Atividades propostas
1 – Traduza para o inglês a seguinte frase do texto sobre dúvidas de português: "O utente da língua escolherá a que mais lhe agradar."
2 – Reproduza o trecho do texto sobre dúvidas de português compreendido entre "Não me parece" e "galileana / galilaica.", incluindo esses dois trechos.

CfMorreu consultor do Ciberdúvidas

 
Textos publicados pelo autor

Pergunta:

Deve-se dizer: «demais a mais ou mais a mais»?

Resposta:

Para se responder com precisão, é indispensável uma ou mais frases em que se empregue uma ou outra expressão. Mas, se o consulente se referir a frases do tipo da que se segue, nem é correcto "demais a mais" nem "mais a mais", mas apenas de mais a mais. Vejamos, então, a frase:

"Em nossa vida é necessário, de mais a mais, trabalhar em favor do próximo."

Pergunta:

Existe, na língua portuguesa, a palavra «concerne». Não será preferível «concernente»?

Resposta:

Concerne e concernente são palavras de classes diferentes: concerne é um verbo, é o verbo concernir (dizer respeito, referir-se). E concernente é um adjectivo [que concerne, relativo a, respectivo]. Vejamos esta frase:

a) «As tuas palavras não são concernentes ao espírito, mas ao corpo.»
Substituindo o adjectivo concernentes pelo verbo, teremos:

b) «As tuas palavras não são "concernem" ao espírito, mas ao corpo.»

A frase correcta será:

c) «As tuas palavras não concernem ao espírito, mas ao corpo.»

Em b), não temos uma frase, mas uma não-frase. Em a) e c) temos duas frases equivalentes e correctas. Neste particular, nenhuma é preferível à outra. O utente da língua escolherá a que mais lhe agradar.

Pergunta:

Há algum qualificativo derivado de Galileu consagrado em português? Existindo ou não serão as formas «galilaico» e «galileano» correctas? Para situar o contexto refiro-me a expressões como «os satélites galilaicos» ou a «teoria galileana».

Resposta:

Não me parece que sejam necessárias as palavras galilaico ou galileano. E as palavras desnecessárias... geralmente dificultam a compreensão. Referindo-nos à teoria, diremos apenas teoria de Galileu, e todos entendem, o que poderá não acontecer com teoria galileana / galilaica.

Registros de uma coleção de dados

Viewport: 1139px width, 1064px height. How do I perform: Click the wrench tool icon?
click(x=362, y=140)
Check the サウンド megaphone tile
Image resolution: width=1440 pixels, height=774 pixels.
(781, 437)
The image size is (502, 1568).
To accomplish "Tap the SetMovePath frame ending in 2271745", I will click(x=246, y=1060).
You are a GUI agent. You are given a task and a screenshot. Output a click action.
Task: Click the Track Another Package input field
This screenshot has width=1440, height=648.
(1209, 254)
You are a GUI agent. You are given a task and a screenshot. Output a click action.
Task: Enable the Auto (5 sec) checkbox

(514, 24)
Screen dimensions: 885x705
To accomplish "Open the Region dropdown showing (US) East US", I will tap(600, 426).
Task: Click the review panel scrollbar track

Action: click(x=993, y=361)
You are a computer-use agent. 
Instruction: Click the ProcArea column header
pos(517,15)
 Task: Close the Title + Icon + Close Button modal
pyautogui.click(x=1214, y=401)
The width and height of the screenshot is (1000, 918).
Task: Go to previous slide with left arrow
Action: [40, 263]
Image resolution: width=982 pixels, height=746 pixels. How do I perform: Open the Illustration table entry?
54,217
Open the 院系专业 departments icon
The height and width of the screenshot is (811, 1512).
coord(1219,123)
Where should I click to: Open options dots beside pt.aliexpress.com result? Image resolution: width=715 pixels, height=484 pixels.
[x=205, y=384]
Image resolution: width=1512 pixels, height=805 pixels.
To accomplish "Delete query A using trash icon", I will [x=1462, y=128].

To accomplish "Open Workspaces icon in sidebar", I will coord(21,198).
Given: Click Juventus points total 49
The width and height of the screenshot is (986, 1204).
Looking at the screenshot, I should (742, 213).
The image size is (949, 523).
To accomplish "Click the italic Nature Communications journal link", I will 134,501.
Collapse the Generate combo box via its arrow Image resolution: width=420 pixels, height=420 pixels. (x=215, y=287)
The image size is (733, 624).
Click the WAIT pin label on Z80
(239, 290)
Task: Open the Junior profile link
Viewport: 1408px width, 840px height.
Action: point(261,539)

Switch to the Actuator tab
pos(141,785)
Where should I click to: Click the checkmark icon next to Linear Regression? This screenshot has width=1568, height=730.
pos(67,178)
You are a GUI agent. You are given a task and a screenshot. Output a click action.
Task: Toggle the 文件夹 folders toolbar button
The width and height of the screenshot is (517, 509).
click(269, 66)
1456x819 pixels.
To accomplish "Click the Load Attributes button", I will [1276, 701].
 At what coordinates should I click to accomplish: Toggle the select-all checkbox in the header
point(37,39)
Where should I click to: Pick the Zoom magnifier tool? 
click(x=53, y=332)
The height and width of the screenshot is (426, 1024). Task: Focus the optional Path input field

Resoluções
1 – The language user will choose whichever one they like best.

2 –
Não me parece que sejam necessárias as palavras galilaico ou galileano. E as palavras desnecessárias... geralmente dificultam a compreensão. Referindo-nos à teoria, diremos apenas teoria de Galileu, e todos entendem, o que poderá não acontecer com teoria galileana / galilaica.